Infographic illustrating how simulated bank data flows through a COREP reporting pipeline, showing input parameters, a data simulation engine, synthetic data generation, and EBA‑calibrated analysis dashboards.

Simulating Bank Data for COREP — a visual overview of how synthetic datasets calibrated with real EBA statistics can power regulatory reporting prototypes.

Simulating a Bank’s Data for COREP — Calibrated with Real EBA Data

Real bank data is locked behind NDAs. This post shows how to simulate a mid-tier EU bank’s capital, RWA, and LCR data using SDV’s Gaussian copula — anchored to the EBA’s own published figures — so your COREP pipeline always runs against statistically realistic, internally consistent numbers.

Bhanu

May 7, 2026

8 min read

You want to build a production-quality COREP reporting pipeline. The problem: real bank data lives behind NDAs, PCI-DSS vaults, and legal reviews that take months.

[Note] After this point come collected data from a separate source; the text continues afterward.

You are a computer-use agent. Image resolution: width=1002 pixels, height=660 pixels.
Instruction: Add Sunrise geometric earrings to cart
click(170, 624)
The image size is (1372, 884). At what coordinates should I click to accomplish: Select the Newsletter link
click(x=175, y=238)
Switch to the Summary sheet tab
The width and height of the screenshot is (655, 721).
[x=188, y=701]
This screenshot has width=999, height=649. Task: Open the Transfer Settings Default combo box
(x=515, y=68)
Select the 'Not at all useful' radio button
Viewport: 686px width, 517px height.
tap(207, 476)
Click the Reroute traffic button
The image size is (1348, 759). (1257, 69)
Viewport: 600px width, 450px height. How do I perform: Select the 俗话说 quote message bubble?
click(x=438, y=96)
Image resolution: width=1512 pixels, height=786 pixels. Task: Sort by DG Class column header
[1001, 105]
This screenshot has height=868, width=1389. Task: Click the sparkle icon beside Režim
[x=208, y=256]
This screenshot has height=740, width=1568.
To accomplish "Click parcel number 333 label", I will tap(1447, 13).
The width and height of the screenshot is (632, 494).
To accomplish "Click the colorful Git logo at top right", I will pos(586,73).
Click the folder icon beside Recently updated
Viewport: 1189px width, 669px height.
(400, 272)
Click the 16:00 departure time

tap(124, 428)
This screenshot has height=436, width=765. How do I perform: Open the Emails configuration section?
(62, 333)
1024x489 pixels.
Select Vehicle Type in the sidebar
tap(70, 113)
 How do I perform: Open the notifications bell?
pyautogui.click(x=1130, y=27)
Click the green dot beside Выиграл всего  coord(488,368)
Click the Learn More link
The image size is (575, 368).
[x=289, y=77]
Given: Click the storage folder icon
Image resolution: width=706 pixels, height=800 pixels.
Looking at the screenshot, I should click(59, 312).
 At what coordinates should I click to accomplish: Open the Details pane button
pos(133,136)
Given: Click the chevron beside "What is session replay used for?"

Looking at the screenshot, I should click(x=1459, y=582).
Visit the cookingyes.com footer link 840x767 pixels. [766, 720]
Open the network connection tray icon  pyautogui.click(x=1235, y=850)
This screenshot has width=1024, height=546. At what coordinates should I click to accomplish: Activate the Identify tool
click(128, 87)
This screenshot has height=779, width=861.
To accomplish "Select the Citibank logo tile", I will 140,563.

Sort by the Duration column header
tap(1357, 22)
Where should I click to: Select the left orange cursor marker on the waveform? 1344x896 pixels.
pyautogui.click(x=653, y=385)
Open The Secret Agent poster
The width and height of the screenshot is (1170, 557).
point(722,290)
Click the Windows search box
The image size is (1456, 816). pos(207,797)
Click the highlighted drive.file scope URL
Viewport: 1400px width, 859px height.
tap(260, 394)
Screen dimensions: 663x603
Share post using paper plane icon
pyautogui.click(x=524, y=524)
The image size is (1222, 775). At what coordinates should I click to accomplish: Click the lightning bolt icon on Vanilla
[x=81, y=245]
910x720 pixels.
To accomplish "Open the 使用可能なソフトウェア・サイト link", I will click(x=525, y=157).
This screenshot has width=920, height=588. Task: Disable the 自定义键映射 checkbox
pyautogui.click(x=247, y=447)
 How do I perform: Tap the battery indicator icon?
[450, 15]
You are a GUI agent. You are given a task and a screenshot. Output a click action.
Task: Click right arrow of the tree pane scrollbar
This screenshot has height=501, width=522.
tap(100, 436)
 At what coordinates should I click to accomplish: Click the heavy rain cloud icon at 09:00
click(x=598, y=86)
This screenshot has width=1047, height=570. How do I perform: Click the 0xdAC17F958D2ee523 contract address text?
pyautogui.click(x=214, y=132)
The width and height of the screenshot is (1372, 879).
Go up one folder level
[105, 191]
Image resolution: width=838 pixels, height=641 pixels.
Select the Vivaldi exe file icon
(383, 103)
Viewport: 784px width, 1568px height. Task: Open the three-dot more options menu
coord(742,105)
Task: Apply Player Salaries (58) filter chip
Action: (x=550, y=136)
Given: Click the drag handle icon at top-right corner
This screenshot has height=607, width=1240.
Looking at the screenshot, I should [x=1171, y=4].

Every tutorial on regulatory reporting sidesteps this inconvenient truth and tells you to “use your own data.” This post does the opposite — it shows you exactly how to manufacture bank data that is statistically indistinguishable from a real mid-tier EU bank, calibrated against publicly available EBA figures.

By the end you will know:

Which EBA publication gives you free calibration numbers
Why a Gaussian copula beats column-by-column random generation
How to generate LEI codes that look real but are guaranteed to fail checksum validation (so they can never be accidentally submitted)
How a Great Expectations quality gate on synthetic data teaches you the real pre-submission validation workflow

Why `random.random()` Produces Insolvent Banks

The naive approach — draw random floats, stuff them in a dataframe, load to Postgres — produces nonsense within minutes. Here is a concrete example:

CET1 capital randomly sampled: €420 million
Total RWA randomly sampled: €180 billion
Resulting CET1 ratio: 0.23%

That bank is not filing COREP — it is in resolution proceedings. Basel III requires CET1 ≥ 4.5%. Your dbt test on corep_c0300 will immediately fail, but worse, the failure message gives you no signal about whether the pipeline is broken or the data is broken.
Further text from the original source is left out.